You can start talking to children about money as early as age 3. Bring conversations about money into everyday activities, like shopping. Give a reason when you have to say ‘no’ and explain the choices you are faced with - tell them that you can’t buy the sweets now because you’re saving for a family holiday. An explanation helps them learn that there isn’t enough money for everything and sometimes difficult choices have to be made.
Play and learn
Set up a shop and take it in turns to be shop assistant and customer. Explain how it works as you go along. One parent told us about her son being an excellent salesman, even offering her samples and discounts! Play board games with older children that are based on financial or other life choices, such as Game of Life, Pay Day or even good old Monopoly. You can also find fun games online for 7-11 year olds or for teenagers.
If you are able, giving your child pocket money provides a good chance to talk about money and what you can do with it. It instils the idea that when money’s gone, it’s gone – it’s clearer when it’s their own money being spent.
It’s not always easy taking your children to the supermarket, but it can be an opportunity for them to learn. Maybe they can help you make a shopping list in advance - and make sure you keep to it! You can challenge them to compare different prices for similar items –which box of cornflakes is cheaper? Talk to them about brands and marketing, and whether or not that ‘special offer’ really is such a good deal.
'But Mum, everyone’s got one! Why can’t I have it?' Children are influenced by advertising on TV and the internet from an early age, and inevitably want the same things as their friends and peers. Think about your preferences too – do you favour a particular clothes designer or tech brand? Be aware of how companies are trying to sell us things; talk to your children about what brands are and why a name is sometimes just that – it doesn’t mean that an ‘unnamed’ product isn’t as good.
Helping others can be rewarding, so talk to your children about charity and donating to a cause. Telling a story helps to make it relevant to them. One parent told us their child didn’t understand why they wanted to give some of his clothes and toys to a charity. Then he met a boy at school who was a refugee from a war zone – he heard his story, and then he wanted to give his things to the mosque so they could be sent to Syria.

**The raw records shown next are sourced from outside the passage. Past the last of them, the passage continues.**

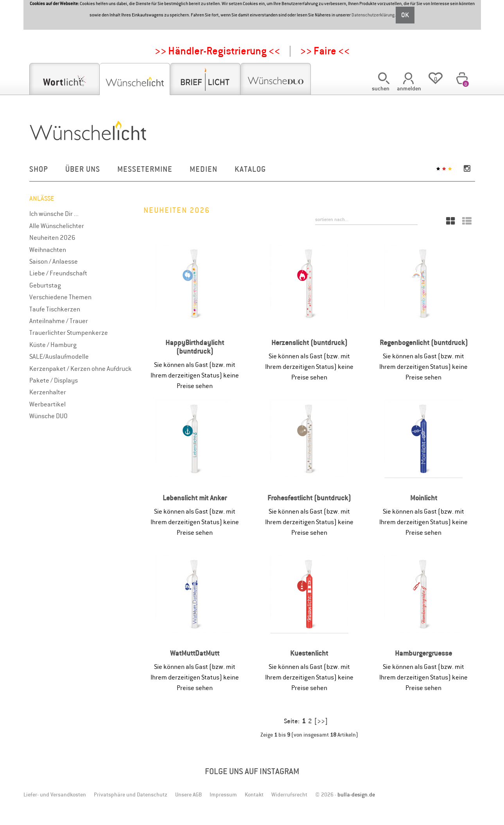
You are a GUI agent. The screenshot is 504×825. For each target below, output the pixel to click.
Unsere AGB (188, 794)
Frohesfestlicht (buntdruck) (309, 498)
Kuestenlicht (309, 653)
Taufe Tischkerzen (55, 309)
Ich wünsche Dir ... (54, 214)
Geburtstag (45, 285)
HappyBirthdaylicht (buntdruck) (195, 347)
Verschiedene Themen (60, 297)
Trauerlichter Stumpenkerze (68, 333)
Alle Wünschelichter (57, 226)
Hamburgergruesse (423, 653)
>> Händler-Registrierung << (217, 50)
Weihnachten (48, 250)
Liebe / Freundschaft (58, 273)
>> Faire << (325, 50)
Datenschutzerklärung (373, 15)
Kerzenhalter (48, 392)
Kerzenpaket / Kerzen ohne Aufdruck (81, 368)
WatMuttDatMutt (195, 653)
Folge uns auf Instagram (252, 771)
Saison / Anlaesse (54, 261)
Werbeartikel (47, 404)
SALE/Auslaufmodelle (59, 356)
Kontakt (254, 794)
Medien (203, 169)
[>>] (321, 721)
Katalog (250, 169)
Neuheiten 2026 (52, 237)
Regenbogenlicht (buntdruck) (423, 342)
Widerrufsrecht (289, 794)
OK (405, 15)
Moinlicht (423, 498)
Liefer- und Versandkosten (55, 794)
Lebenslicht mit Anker (195, 498)
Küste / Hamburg (53, 345)
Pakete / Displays (54, 380)
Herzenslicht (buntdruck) (309, 342)
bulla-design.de (356, 794)
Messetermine (145, 169)
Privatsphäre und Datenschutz (131, 794)
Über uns (83, 169)
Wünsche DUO (48, 416)
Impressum (223, 794)
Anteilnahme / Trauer (59, 321)
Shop (39, 169)
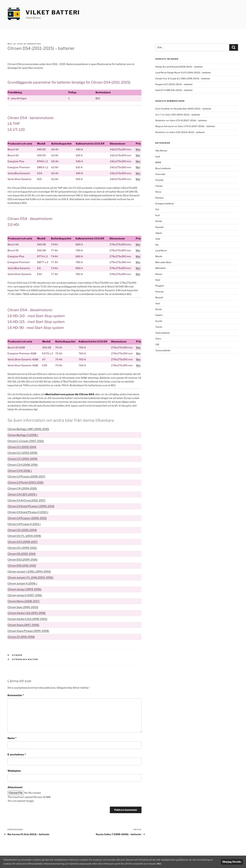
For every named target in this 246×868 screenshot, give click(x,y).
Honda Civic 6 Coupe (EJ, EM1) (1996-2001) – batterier (183, 79)
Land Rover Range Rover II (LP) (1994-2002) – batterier (183, 72)
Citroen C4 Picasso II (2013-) (24, 524)
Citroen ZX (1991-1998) (21, 637)
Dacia (158, 192)
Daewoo (160, 198)
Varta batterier (163, 333)
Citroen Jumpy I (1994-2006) (24, 589)
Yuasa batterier (163, 350)
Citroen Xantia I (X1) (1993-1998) (27, 613)
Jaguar (159, 233)
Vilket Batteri (52, 12)
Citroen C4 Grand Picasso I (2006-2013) (31, 506)
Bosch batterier (163, 168)
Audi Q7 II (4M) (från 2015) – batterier (174, 90)
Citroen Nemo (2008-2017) (23, 601)
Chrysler (160, 180)
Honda (159, 221)
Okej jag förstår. (232, 862)
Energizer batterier (165, 204)
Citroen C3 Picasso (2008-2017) (26, 476)
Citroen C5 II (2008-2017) (23, 542)
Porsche (160, 291)
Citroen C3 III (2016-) (20, 470)
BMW (158, 162)
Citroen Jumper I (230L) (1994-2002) (29, 571)
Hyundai (160, 227)
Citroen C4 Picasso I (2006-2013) (27, 518)
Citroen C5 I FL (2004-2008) (24, 536)
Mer (138, 149)
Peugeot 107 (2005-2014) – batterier (174, 84)
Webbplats (14, 771)
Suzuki (159, 321)
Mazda (159, 256)
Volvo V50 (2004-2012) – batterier (183, 115)
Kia (157, 245)
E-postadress (16, 754)
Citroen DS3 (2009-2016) (22, 559)
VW (157, 344)
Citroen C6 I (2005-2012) (22, 548)
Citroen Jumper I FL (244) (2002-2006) (30, 577)
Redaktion (34, 44)
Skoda (159, 309)
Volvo (158, 339)
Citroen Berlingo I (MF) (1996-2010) (28, 429)
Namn (12, 738)
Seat (158, 303)
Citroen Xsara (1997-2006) (23, 625)
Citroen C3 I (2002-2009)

Talk to your children about your financial goals. If you want to plan and save up for a family holiday then get them to take part. Make a motivational poster together, or have a visible ‘holiday savings’ jar so everyone can see their savings building up.
Get them involved
When making a financial decision like buying a new sofa, involve your child in the process you go through. Children learn through observation as well as instruction. Although they may not understand everything, by observing, your child will learn how things are done and that making financial decisions requires careful thought and time.
Children want birthday parties and you might feel guilty if you can’t afford to have one. It might be a bit more difficult at the moment, but holding a joint party with children who have birthdays close together is one way to spread the cost. If it’s a summer birthday, have a picnic party in the park so you don’t have to hire a venue.

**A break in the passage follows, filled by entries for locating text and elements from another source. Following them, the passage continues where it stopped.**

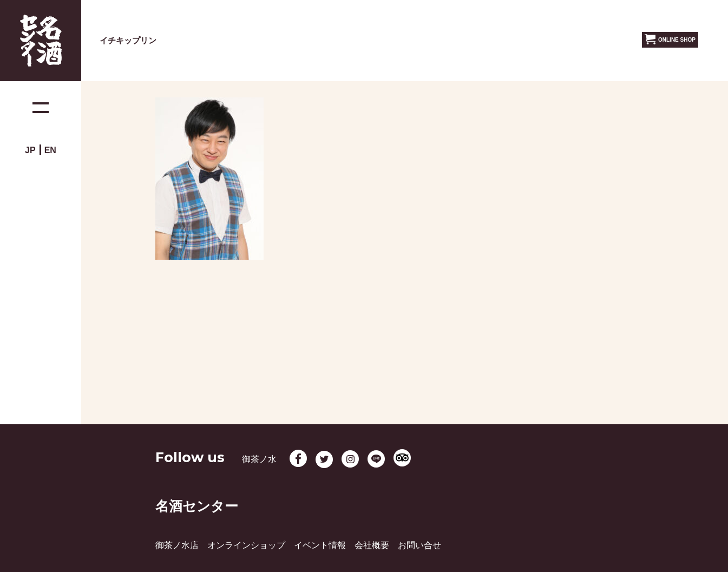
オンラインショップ (246, 545)
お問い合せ (419, 545)
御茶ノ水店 (177, 545)
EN (50, 150)
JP (30, 150)
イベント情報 (320, 545)
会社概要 (372, 545)
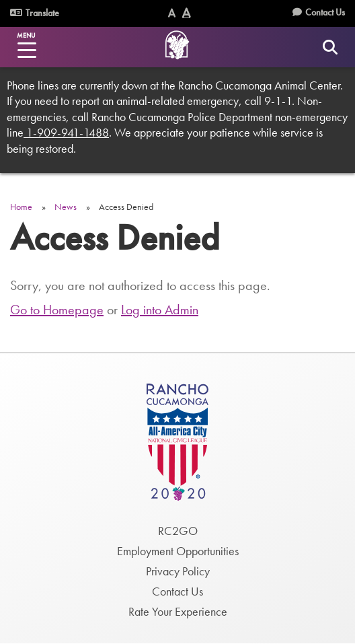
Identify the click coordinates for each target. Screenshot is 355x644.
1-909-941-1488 (66, 132)
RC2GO (178, 530)
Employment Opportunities (178, 550)
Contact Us (325, 12)
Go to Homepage (56, 310)
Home (21, 207)
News (65, 207)
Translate (34, 13)
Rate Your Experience (178, 611)
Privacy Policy (178, 571)
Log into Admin (159, 310)
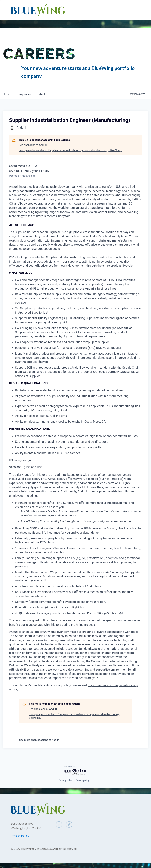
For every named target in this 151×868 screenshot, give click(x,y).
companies (23, 94)
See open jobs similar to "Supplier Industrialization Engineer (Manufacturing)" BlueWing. (70, 150)
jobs (6, 94)
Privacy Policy (20, 835)
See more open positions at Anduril (40, 740)
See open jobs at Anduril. (33, 145)
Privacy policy (66, 780)
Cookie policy (82, 780)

As children head towards secondary school they’re likely to ask for a mobile phone. What age they get one is up to you, but you can start to talk about money and phones. How much do they cost? What’s the difference between a contract and pay as you go? What if they use up their credit? What happens if they lose it?
Are you trying to improve your own financial habits? Start small and link the habit to an existing routine. For example, if you want to save more, try putting a jar by the front door and drop a coin into it whenever you come home. If your child has a jar too, you could have a saving competition – and remind each other to keep dropping the coins in!